Município responde por morte de criança em enxurrada

O município de Lavras, em Minas Gerais, foi condenado a pagar indenização de 250 salários mínimos aos pais do garoto de cinco anos, que morreu afogado em uma enxurrada. A decisão é da 6ª Câmara Cível do Tribunal de Justiça de Minas Gerais.

Pelos danos materiais, a indenização foi fixada em forma de pensão correspondente a dois terços do salário mínimo a partir dos supostos 16 anos de idade do menor até que ele completasse os 25 anos.

Os pais relataram que o filho foi arrastado por uma enxurrada que o levou para dentro de um bueiro destampado, dentro do Parque Florestal do município de Lavras. Segundo eles, o menino afogou-se nos canais de escoamento interno e sofreu traumatismo craniano, o que provocou sua morte.

Segundo o TJ-MG, o município alegou que não possui responsabilidade alguma na morte do menor. Para a administração municipal, os pais do garoto foram negligentes ao permitirem que ele brincasse na rua, debaixo de forte tempestade.

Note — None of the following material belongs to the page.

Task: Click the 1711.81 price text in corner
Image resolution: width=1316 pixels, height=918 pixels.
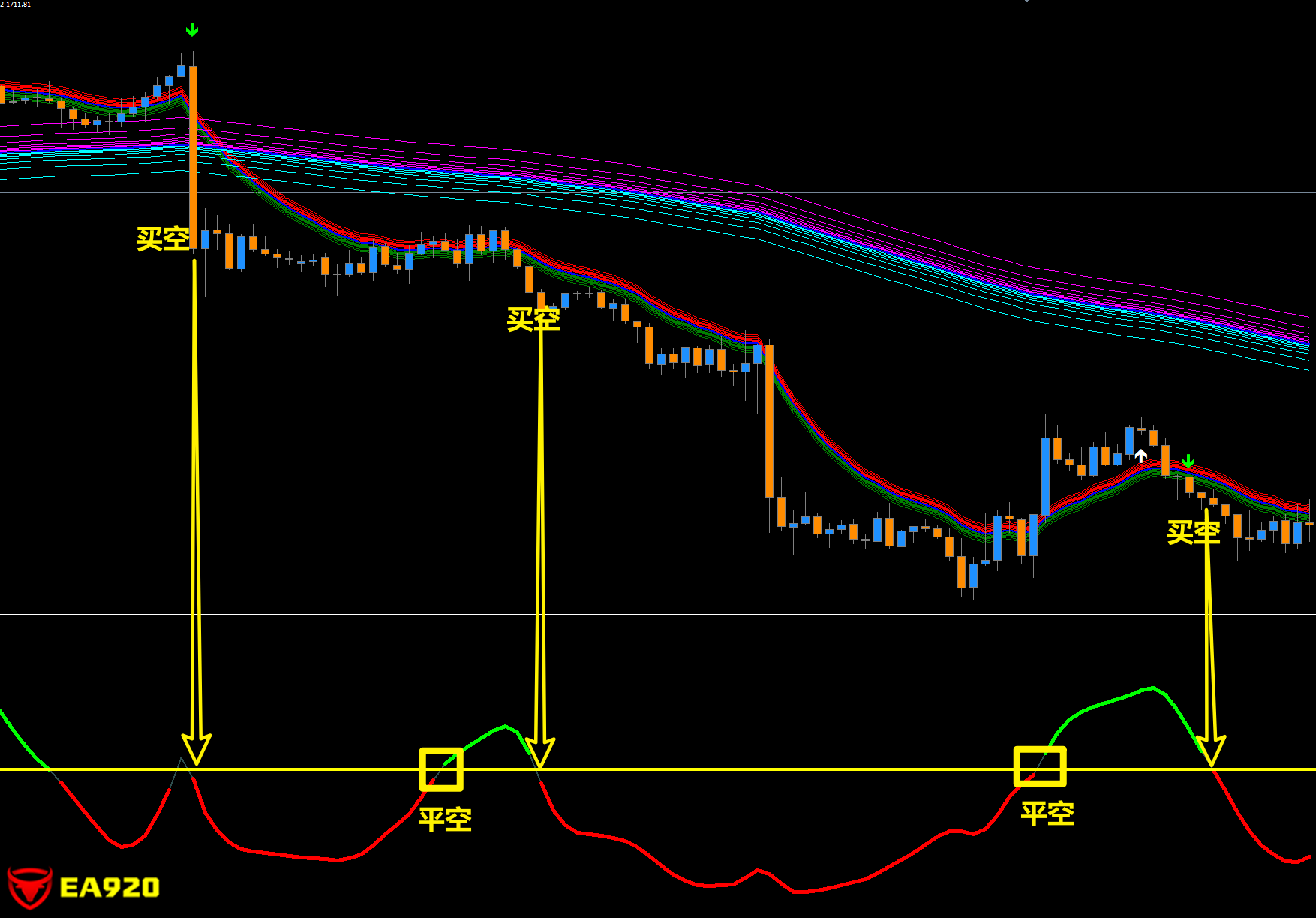Action: [18, 5]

Os desembargadores consideraram fracos os argumentos utilizados do município. Para eles, foi absurda a tentativa da prefeitura de não assumir a responsabilidade pelo acidente. Os magistrados afirmaram que o poder público agiu com descuido e não cumpriu seu dever de zelar e fiscalizar os logradouros da cidade.

Segundo a decisão, o município foi o responsável pelo acidente, e por isso, deve ressarcir os pais do menino também com as despesas de luto e funeral, por se tratar de morte em uma família carente de recursos financeiros.